Urgence
pour Paula Rego
Par NANCY HUSTON, écrivaine
(Libération, 19 mars 2012)
Il est parfois,
dans le monde de l’art contemporain, des silences retentissants. Pour moi
l’exemple le plus récent et le plus énorme est celui réservé à l’œuvre du peintre
Paula Rego par ceux qui font l’opinion artistique en
France, et l’ignorance quasi absolue dans laquelle se trouvent par conséquent
les Français quant à l’importance et même à la simple existence de ce peintre.
Célèbre non seulement au Portugal où elle est née en 1925, mais en
Angleterre où elle vit et travaille depuis un demi-siècle (et aux États-Unis où
elle expose souvent), Rego demeure une quasi inconnue
dans l’Hexagone. Comment est-ce possible ?
Je l’ai
découverte il y a deux ans au centre Gulbenkian à Lisbonne : suis tombée en
arrêt devant deux toiles géantes, traitant l’une et l’autre, avec beaucoup
d’humour et d’audace, du thème de l’agression sexuelle. Intriguée, ai cherché
et trouvé, à la librairie du musée, un grand livre sur Rego.
Me voyant tituber sous le choc de cette découverte, le jeune caissier m’a
appris qu’un musée entier lui était consacré (chose rarissime pour une artiste
vivante) : la Casa das Histórias
à Cascais. Ai sauté dans un train dans l’heure, m’y suis rendue, n’en suis pas
encore revenue.
Comment est-ce
possible ? Un peintre de cette envergure, de ce génie, de cette
productivité, travaillant dans tant de médias différents (pastels, dessins,
gravures, huiles…) et femme par-dessus le marché (je dis «par-dessus le
marché» parce que me passionne depuis des décennies la manière dont les femmes
douées parviennent ou ne parviennent pas à donner la pleine mesure de leur
talent), dont je n’aurais jamais entendu parler ?

- Extrait de données
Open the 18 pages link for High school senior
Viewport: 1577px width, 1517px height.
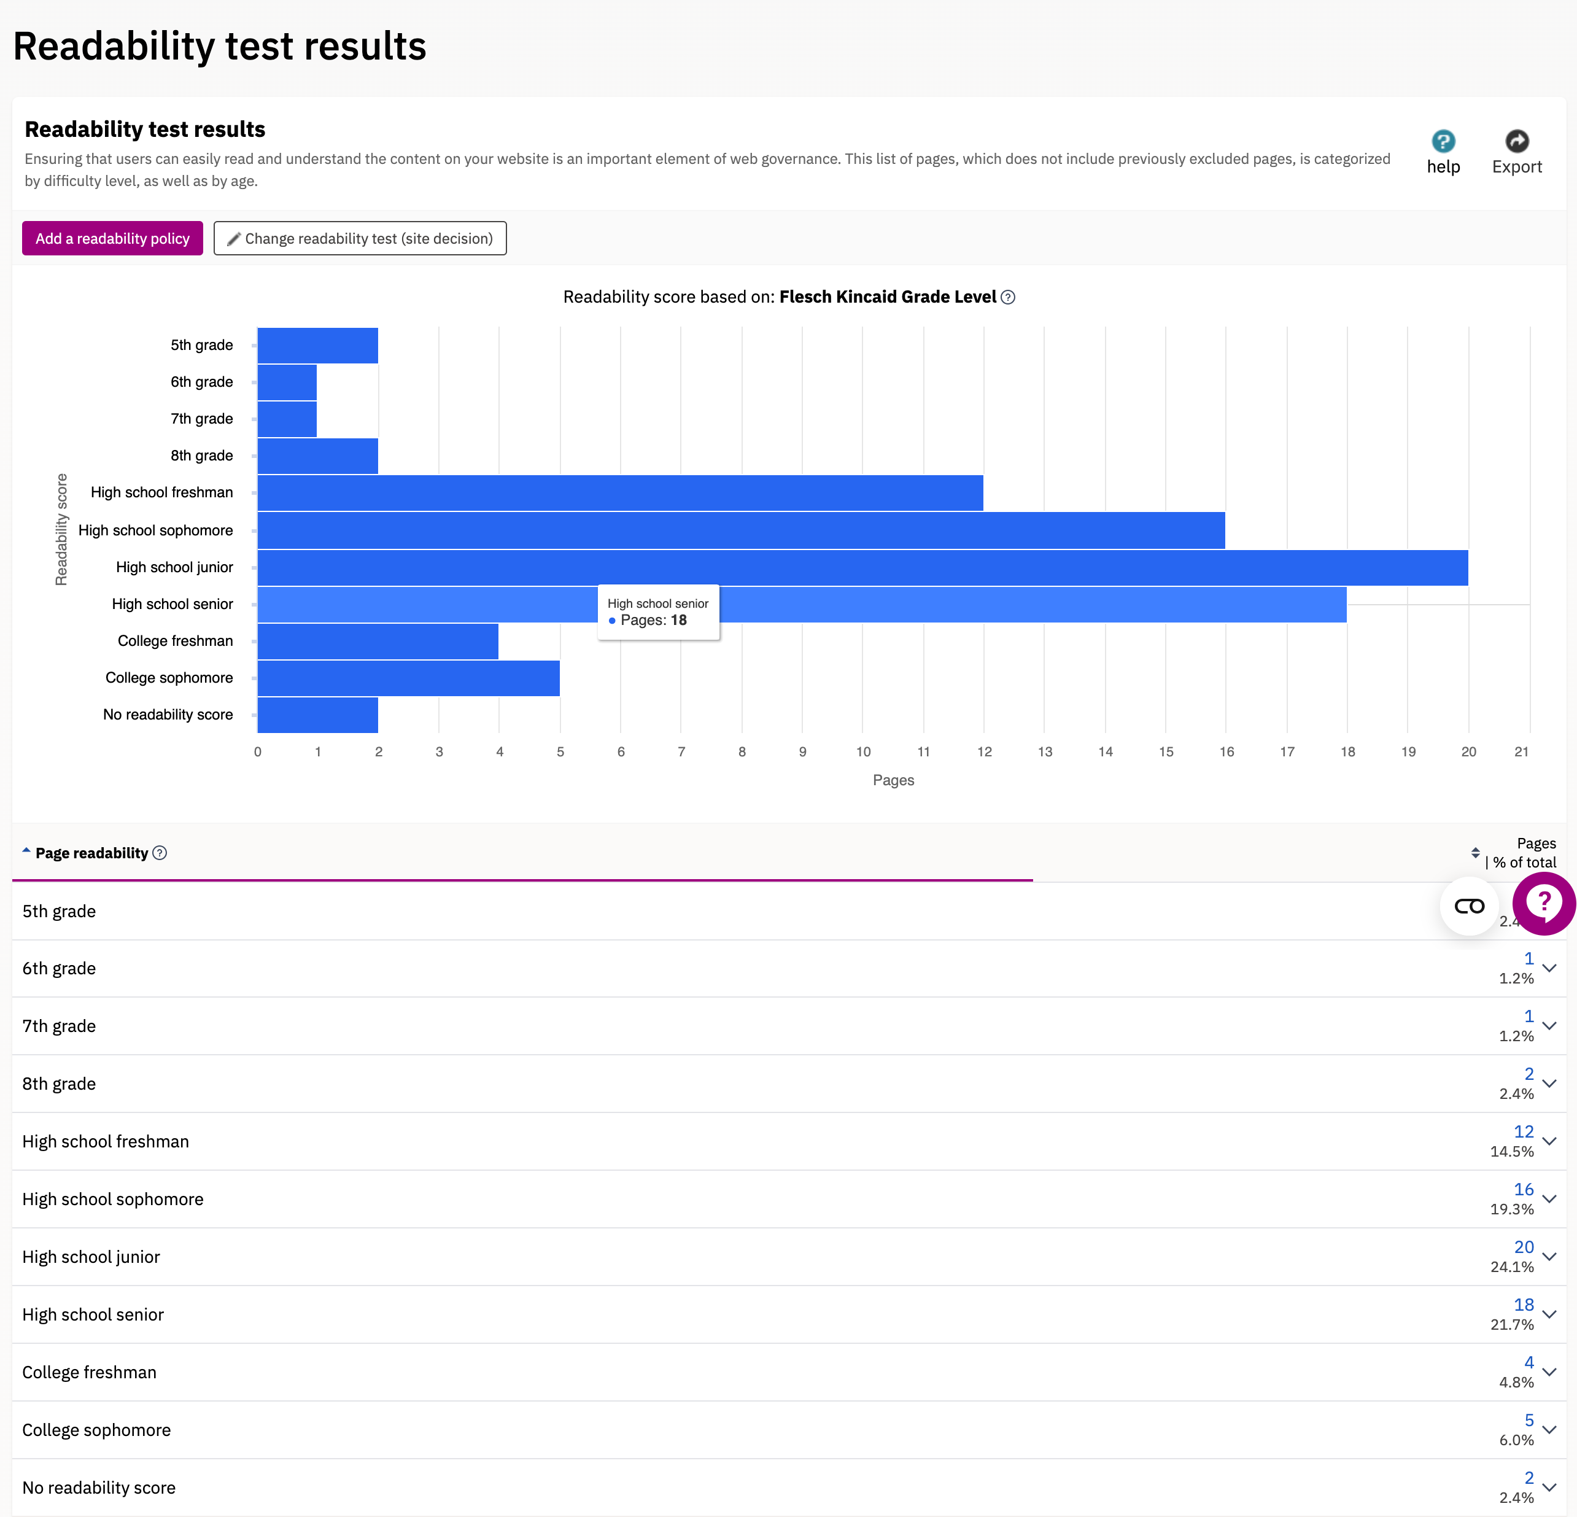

- Problèmes à résoudre
1: Selon le texte sur Paula Rego, en quelle année et dans quel pays est née cette artiste ?
2: Prolongez le texte sur Paula Rego en reprenant juste après sa dernière phrase.

- Réponses aux exercices
1: En 1925, au Portugal.

2:
C’était pourtant
le cas. Mais pourquoi ? Tout de même pas parce qu’il s’agissait d’une femme,
nous n’en sommes plus là ! Pas non plus, du moins je l’espère, parce que Rego s’est penchée sur des thèmes qu’a eu tendance à éviter
la tradition picturale occidentale : l’avortement (série des Sans titre, 1998),
l’impotence de la vieillesse (Misericórdia,
2001), les fantasmes de l’enfance (Pillowman,
2004), le trafic sexuel des jeunes femmes (Cargo humain, 2007),
l’excision (Stitched and Bound, 2010), la douleur d’une veuve (Femme chien, 1994).
L’une des
raisons, sans aucun doute, est que la plupart des œuvres de Rego
sont narratives. L’artiste dialogue en permanence avec la littérature : romans
du XIXe siècle, nursery rhymes,
contes de fée, Évangiles, films de Disney, pièces de théâtre contemporaines
(dont les Bonnes de Genet), Métamorphose de Kafka ou encore
l’histoire de sa propre vie. Par la qualité de son trait, la richesse de sa
palette, le regard caustique, drôle ou désespéré qu’elle porte sur la violence
humaine, elle peut soutenir la comparaison tantôt avec Ensor ou Freud, tantôt
avec Bosch ou Goya ; chaque œuvre se laisse saisir en tant que peinture pure…
mais, si l’on connaît l’histoire à laquelle elle renvoie, on la saisit mieux
encore.
Or pour la
plupart des législateurs contemporains du goût français actuel, la narrativité
c’est de l’anathème. Il fallait connaître un peu la Bible et la mythologie
grecque pour comprendre l’art du Moyen Age et de la Renaissance. Fini, tout ça
: notre doxa a intériorisé une conception formaliste de la «peinture pure» :
nous ne voulons plus que les formes renvoient à un sens, à un au-delà ou à un
en-deçà de l’œuvre, à autre chose qu’elle. Nous ne voulons pas d’enracinement ;
pas de passage du temps ; en un mot, pas de réflexion. La ratiocination, en
revanche, pas de problème : nous en raffolons, et sommes prêts à écouter
débiter pendant des heures des théories sophistiquées pour justifier la
présence, dans un musée, d’une chaussette sale accrochée à un fil de fer.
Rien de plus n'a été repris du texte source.